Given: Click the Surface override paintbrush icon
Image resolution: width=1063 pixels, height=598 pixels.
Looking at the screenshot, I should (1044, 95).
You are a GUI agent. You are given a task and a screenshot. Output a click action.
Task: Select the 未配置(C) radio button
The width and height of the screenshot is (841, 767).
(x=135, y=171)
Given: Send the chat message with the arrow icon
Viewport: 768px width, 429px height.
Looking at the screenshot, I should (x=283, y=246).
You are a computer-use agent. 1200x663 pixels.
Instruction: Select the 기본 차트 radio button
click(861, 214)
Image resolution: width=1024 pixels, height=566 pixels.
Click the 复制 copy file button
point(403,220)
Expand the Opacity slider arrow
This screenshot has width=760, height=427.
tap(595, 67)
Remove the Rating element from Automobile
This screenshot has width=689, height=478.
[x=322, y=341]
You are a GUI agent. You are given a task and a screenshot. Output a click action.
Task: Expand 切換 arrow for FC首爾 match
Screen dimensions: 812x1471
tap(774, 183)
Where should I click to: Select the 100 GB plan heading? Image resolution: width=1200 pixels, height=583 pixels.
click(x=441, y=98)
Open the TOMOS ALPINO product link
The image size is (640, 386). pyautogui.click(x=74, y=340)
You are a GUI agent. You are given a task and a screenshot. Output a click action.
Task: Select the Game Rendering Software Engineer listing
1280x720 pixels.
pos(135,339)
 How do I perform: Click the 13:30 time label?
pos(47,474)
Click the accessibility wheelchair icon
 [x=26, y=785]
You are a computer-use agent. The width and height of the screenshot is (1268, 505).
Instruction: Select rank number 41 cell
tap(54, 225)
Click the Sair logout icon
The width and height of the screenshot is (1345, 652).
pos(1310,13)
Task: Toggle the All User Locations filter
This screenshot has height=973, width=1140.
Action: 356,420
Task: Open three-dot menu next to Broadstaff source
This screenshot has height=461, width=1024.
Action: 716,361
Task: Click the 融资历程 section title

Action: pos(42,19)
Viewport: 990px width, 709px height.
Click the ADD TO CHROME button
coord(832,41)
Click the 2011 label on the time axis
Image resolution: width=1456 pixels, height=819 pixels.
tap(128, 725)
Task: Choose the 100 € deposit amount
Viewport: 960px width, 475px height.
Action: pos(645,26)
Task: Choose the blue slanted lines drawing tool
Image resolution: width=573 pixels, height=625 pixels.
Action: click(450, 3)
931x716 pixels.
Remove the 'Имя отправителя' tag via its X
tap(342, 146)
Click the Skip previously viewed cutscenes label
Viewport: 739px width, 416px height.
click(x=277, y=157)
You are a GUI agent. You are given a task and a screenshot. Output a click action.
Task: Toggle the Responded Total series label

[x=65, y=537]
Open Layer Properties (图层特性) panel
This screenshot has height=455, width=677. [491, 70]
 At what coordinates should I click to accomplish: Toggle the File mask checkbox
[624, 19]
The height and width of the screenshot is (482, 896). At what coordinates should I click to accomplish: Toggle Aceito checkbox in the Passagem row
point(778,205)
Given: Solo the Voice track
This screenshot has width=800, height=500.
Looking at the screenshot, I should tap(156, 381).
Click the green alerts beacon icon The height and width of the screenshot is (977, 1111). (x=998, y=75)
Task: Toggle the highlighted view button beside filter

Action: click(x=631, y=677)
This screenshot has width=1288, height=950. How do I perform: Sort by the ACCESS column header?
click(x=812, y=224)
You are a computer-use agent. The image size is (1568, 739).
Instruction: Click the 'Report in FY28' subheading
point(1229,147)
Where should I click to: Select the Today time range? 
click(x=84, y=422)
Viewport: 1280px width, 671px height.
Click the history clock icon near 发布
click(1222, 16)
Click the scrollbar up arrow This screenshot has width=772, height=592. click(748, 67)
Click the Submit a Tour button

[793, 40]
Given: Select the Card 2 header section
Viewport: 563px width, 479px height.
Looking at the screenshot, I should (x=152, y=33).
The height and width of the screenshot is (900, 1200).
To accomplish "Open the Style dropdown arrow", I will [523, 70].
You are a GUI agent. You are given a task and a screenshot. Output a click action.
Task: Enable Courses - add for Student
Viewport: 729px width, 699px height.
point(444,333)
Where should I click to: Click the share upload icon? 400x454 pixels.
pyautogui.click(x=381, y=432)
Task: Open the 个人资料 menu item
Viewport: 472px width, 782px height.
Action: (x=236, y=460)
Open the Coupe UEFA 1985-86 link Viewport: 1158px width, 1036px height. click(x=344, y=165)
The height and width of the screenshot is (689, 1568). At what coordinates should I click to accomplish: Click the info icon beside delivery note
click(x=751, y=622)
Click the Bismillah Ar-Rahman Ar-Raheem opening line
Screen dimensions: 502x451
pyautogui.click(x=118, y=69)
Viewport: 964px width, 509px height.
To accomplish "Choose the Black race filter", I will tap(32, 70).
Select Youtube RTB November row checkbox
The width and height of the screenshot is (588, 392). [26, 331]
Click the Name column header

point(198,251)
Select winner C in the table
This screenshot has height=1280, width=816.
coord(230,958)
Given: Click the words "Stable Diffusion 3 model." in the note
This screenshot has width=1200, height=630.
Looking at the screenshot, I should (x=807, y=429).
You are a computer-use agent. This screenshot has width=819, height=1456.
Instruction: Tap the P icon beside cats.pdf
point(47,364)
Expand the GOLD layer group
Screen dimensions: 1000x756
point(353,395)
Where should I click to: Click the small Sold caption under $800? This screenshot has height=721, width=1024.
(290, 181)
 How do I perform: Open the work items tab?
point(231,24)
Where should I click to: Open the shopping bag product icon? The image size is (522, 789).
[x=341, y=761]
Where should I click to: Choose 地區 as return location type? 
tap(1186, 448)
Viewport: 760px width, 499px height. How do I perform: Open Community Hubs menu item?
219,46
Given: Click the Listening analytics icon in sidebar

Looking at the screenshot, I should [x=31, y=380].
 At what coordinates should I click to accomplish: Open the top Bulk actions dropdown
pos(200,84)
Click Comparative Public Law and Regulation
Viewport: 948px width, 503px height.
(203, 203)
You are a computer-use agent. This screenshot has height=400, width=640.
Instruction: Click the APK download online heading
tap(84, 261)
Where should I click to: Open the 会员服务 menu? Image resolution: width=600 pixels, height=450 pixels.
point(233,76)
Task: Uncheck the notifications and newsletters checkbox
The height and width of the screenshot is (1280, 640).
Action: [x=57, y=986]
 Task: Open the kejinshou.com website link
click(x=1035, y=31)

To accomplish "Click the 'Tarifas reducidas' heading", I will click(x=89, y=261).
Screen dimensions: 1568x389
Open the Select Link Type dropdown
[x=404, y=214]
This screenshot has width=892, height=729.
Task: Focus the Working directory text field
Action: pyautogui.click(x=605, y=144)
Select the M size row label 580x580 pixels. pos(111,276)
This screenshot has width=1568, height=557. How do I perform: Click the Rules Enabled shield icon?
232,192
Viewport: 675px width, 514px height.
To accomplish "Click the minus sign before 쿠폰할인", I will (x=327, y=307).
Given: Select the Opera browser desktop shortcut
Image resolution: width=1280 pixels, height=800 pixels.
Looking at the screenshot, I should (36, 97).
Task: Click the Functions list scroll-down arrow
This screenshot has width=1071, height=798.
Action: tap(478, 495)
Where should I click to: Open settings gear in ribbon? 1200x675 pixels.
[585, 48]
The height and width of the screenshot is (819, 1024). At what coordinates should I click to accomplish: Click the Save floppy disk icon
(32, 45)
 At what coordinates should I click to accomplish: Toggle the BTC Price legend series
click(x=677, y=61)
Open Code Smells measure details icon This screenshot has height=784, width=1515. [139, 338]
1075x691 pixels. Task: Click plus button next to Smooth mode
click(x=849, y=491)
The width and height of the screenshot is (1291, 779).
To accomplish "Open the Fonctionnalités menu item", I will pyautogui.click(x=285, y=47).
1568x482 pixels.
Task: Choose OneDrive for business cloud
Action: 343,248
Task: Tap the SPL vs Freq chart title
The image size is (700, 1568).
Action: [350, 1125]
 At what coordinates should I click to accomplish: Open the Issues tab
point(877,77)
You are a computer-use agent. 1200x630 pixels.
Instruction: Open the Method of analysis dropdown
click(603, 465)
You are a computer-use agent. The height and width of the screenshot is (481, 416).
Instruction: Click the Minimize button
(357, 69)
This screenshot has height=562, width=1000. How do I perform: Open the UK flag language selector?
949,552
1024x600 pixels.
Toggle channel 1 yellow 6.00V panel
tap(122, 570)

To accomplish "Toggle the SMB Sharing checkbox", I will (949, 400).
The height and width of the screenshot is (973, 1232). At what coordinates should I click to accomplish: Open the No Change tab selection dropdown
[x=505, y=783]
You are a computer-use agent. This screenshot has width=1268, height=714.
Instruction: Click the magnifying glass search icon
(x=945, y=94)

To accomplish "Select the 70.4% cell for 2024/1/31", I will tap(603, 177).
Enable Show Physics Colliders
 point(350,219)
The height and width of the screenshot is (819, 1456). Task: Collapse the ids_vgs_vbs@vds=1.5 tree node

——

Keep both end lines and retype everything in the records above from the line containing "Click the Sair logout icon" through the line containing "Viewport: 990px width, 709px height.", exactly, with nothing else.

Click the Sair logout icon
The width and height of the screenshot is (1345, 652).
pos(1310,13)
Task: Toggle the All User Locations filter
This screenshot has height=973, width=1140.
Action: 356,420
Task: Open three-dot menu next to Broadstaff source
This screenshot has height=461, width=1024.
Action: 716,361
Task: Click the 融资历程 section title

Action: pos(42,19)
Viewport: 990px width, 709px height.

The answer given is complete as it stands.